TASK TO CARRY OUT: A line below contains "Where should I", and a later one contains "Switch to the Components tab in Sandra". Repeat both, with every line between them, exactly.

TASK MATERIAL:
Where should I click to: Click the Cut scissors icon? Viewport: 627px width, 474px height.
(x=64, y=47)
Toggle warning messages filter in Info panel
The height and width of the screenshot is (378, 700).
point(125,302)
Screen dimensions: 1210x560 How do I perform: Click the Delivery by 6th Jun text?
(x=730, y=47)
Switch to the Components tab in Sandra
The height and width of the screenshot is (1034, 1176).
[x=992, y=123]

==

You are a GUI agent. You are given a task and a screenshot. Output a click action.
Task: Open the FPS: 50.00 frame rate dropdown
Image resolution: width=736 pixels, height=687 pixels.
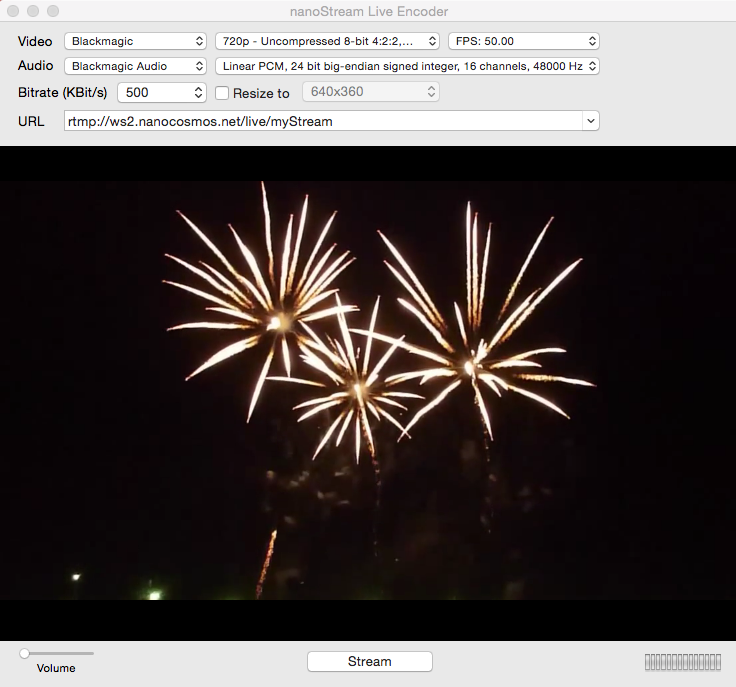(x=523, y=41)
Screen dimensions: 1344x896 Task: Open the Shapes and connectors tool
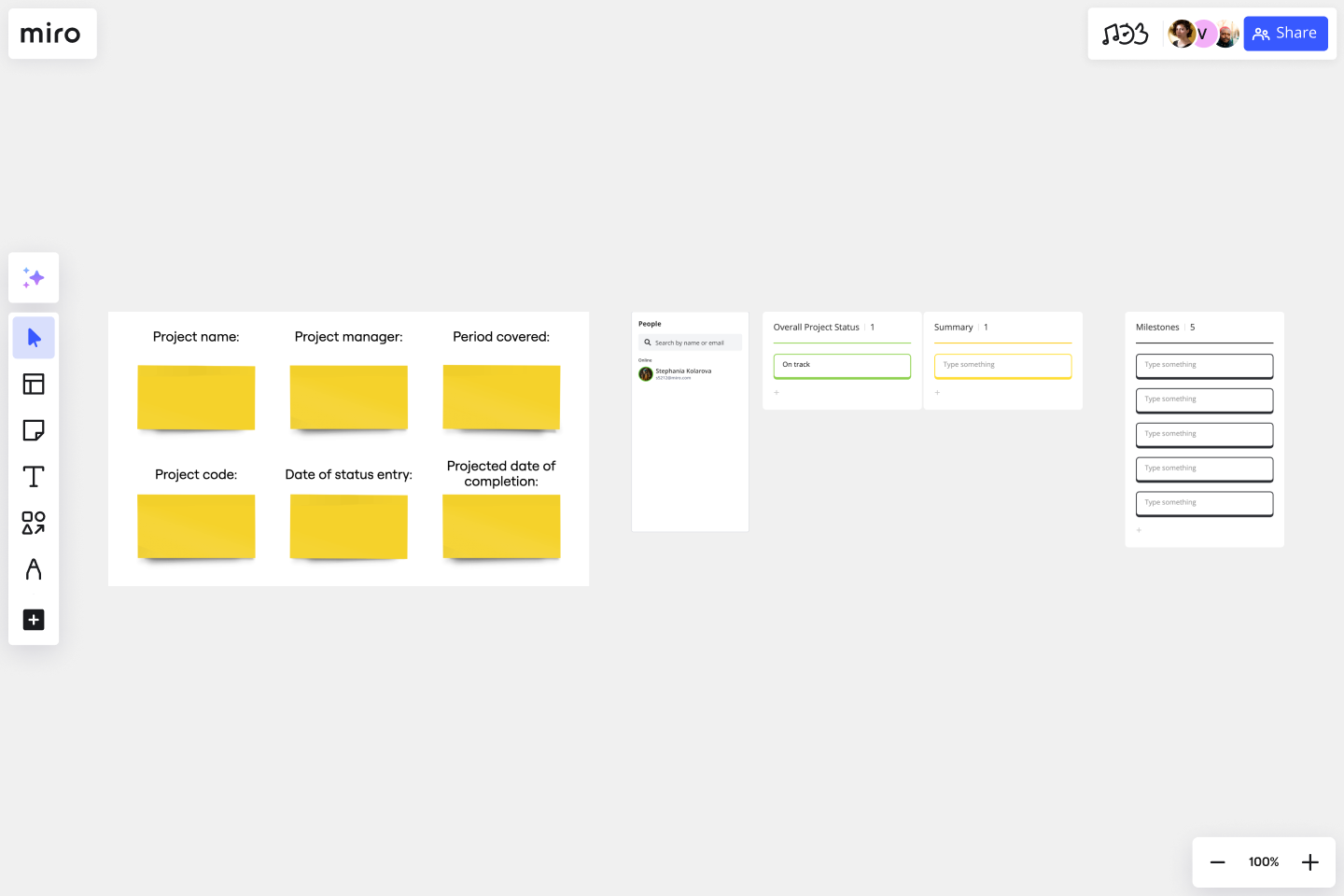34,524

ANSWER BELOW:
Where should I click to: Click the Cut scissors icon? Viewport: 627px width, 474px height.
(x=64, y=47)
Toggle warning messages filter in Info panel
The height and width of the screenshot is (378, 700).
point(125,302)
Screen dimensions: 1210x560 How do I perform: Click the Delivery by 6th Jun text?
(x=730, y=47)
Switch to the Components tab in Sandra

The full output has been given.